While there are many definitions, generally Artificial Intelligence (AI) is the imitation of human intelligence through technology, which enables a machine to learn and perform tasks that are typically associated with human intellect.

Canned language for consent forms

When appropriate, consider the following information when submitting a new application involving AI:

Investigators must include a Data Card when available for the particular research project. This includes:
- The source of the dataset used to develop the AI. If investigators develop their own dataset to train the AI model, include how this information will be collected, is this information private and/or will the data include identifiers.
- The purpose of the AI and if the study will utilize Generative or Predictive AI, i.e. will the purpose of the AI be to create predictions based off existing datasets or generate novel outcomes.
- Data disposition, including if the data will be used for future AI training, will the model be shared and with whom.
If the purpose of the research is to develop a new AI model or further develop an existing AI model, investigators should include a Model Card, which includes:
- A description of the model, intended purpose and audience, and how the model will be maintained.
- Limitations of the model and steps to mitigate risk.
- Steps on how investigators will monitor and evaluate the research outcome, and how this will be compared with the intended outcome.
In addition to the Data and Model Cards, investigators must ensure the Consent provides adequate information for subjects to make a fully informed decision and transparency in the use of AI and study purpose is paramount. The consent form should consider include relevant information for each of the following:
- If research data will be used to further develop the AI Model and if subject’s data will be used to develop other AI Models. The consent form must include the impact of data sharing broadly with an AI Model and that once shared, information cannot be withdrawn.
- Include thorough description of if data may be shared and that this information will not contain, directly and indirectly, information that may be used to identify individuals.
- State the purpose of the AI Model and any known limitations. This includes potential risks and how this will be mitigated.
- Include how data will be stored, in lay terms.
- If the research uses commercial AI software, include if subject data will be stored and used to further develop the product.
Lastly, investigator must instill the three ethical principles of the Belmont Report:
- Respects for persons: treating people as autonomous agents and protecting those with diminished autonomy.
- Beneficence: minimizing potential harms while maximizing benefits of participation. Avoid coding biased and regularly review output for bias predictions.
- Justice: Fairly distributing the benefits and risks.
For research regulated by the FDA, additional considerations may apply. See FDA guidance on AI and Machine Learning.

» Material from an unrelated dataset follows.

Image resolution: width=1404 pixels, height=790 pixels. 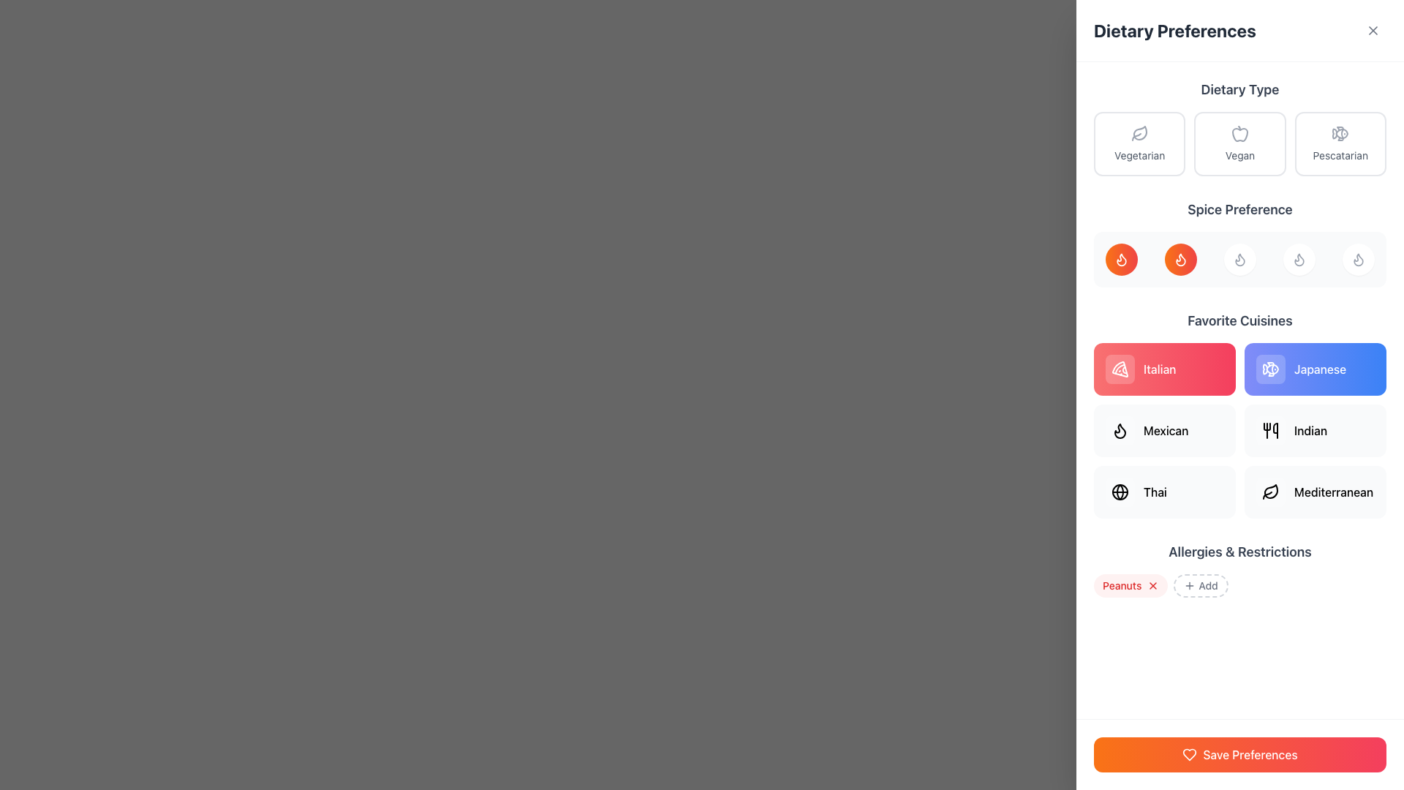 What do you see at coordinates (1315, 430) in the screenshot?
I see `the Indian cuisine button located in the 'Favorite Cuisines' section, which is positioned in the second row, second column of the grid layout` at bounding box center [1315, 430].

Investigators must also consider any additional policies, such as funding, , laws, legal or journal requirements, that may apply to the research. In addition to the information provided above, investigators should review the guidance on AI provided by MIT’s IS&T: Initial guidance for use of Generative AI tools. This guidance will help ensure investigators are following MIT’s best practices for the use of Generative AI.

As with all research, data privacy and confidentiality are of the upmost importance. Investigators must carefully consider the necessary information for the purpose of the proposed research and carefully consider how that information will be protected.

Canned language for consent forms

Use of AI to monitor and screen content:

During the process of developing the creative tool that is under research in this study, we will be making use of techniques to mitigate the exposure of any harmful or inappropriate content. These techniques will include automated content moderation to filter out inappropriate output from the tool or input from the participant. In cases where unforeseen harmful content is presented, you will [describe action when subjects encounter harmful or inappropriate content].

Subject data will be used to train the AI:

Your data may be used to help train and further develop the AI. Once shared, information cannot be withdrawn from the AI learning software and shared information may be available for future research and commercial interests. Your data will be kept confidential and any information used for development will not contain any identifiable information.